What this task involves: Copy the records below word for word, with no changes.

Provided records:
=======

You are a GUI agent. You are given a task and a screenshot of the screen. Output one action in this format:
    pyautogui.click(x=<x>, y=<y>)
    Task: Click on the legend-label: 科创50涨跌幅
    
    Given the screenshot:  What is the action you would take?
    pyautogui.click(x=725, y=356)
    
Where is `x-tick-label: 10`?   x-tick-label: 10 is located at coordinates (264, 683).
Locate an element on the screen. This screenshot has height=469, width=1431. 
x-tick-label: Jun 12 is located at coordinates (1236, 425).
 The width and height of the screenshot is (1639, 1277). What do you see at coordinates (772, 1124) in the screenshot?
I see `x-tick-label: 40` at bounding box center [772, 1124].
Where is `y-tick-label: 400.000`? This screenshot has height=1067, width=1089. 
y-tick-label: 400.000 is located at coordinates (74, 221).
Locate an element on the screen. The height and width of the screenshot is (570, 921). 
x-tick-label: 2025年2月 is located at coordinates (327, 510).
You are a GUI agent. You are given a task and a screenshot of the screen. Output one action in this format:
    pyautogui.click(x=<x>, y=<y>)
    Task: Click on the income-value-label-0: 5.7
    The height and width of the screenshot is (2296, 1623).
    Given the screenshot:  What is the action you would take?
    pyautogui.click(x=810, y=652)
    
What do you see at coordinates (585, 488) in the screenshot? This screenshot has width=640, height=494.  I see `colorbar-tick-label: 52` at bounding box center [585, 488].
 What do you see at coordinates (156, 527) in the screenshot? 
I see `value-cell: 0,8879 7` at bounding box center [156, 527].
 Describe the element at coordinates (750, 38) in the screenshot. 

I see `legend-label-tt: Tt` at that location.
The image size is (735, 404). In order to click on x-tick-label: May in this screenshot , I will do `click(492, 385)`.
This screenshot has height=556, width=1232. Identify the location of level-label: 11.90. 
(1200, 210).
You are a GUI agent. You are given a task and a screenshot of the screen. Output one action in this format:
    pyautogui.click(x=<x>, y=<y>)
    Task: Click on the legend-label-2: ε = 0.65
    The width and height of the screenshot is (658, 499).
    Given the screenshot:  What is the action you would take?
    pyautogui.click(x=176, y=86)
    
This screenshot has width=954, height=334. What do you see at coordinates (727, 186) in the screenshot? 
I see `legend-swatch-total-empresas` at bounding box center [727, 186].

=======

The completed task:
You are a GUI agent. You are given a task and a screenshot of the screen. Output one action in this format:
    pyautogui.click(x=<x>, y=<y>)
    Task: Click on the legend-label: 科创50涨跌幅
    
    Given the screenshot:  What is the action you would take?
    pyautogui.click(x=725, y=356)
    
Where is `x-tick-label: 10`?   x-tick-label: 10 is located at coordinates (264, 683).
Locate an element on the screen. This screenshot has height=469, width=1431. 
x-tick-label: Jun 12 is located at coordinates (1236, 425).
 The width and height of the screenshot is (1639, 1277). What do you see at coordinates (772, 1124) in the screenshot?
I see `x-tick-label: 40` at bounding box center [772, 1124].
Where is `y-tick-label: 400.000`? This screenshot has height=1067, width=1089. 
y-tick-label: 400.000 is located at coordinates (74, 221).
Locate an element on the screen. The height and width of the screenshot is (570, 921). 
x-tick-label: 2025年2月 is located at coordinates (327, 510).
You are a GUI agent. You are given a task and a screenshot of the screen. Output one action in this format:
    pyautogui.click(x=<x>, y=<y>)
    Task: Click on the income-value-label-0: 5.7
    The height and width of the screenshot is (2296, 1623).
    Given the screenshot:  What is the action you would take?
    pyautogui.click(x=810, y=652)
    
What do you see at coordinates (585, 488) in the screenshot? This screenshot has width=640, height=494.  I see `colorbar-tick-label: 52` at bounding box center [585, 488].
 What do you see at coordinates (156, 527) in the screenshot? 
I see `value-cell: 0,8879 7` at bounding box center [156, 527].
 Describe the element at coordinates (750, 38) in the screenshot. 

I see `legend-label-tt: Tt` at that location.
The image size is (735, 404). In order to click on x-tick-label: May in this screenshot , I will do `click(492, 385)`.
This screenshot has height=556, width=1232. Identify the location of level-label: 11.90. 
(1200, 210).
You are a GUI agent. You are given a task and a screenshot of the screen. Output one action in this format:
    pyautogui.click(x=<x>, y=<y>)
    Task: Click on the legend-label-2: ε = 0.65
    The width and height of the screenshot is (658, 499).
    Given the screenshot:  What is the action you would take?
    pyautogui.click(x=176, y=86)
    
This screenshot has width=954, height=334. What do you see at coordinates (727, 186) in the screenshot? 
I see `legend-swatch-total-empresas` at bounding box center [727, 186].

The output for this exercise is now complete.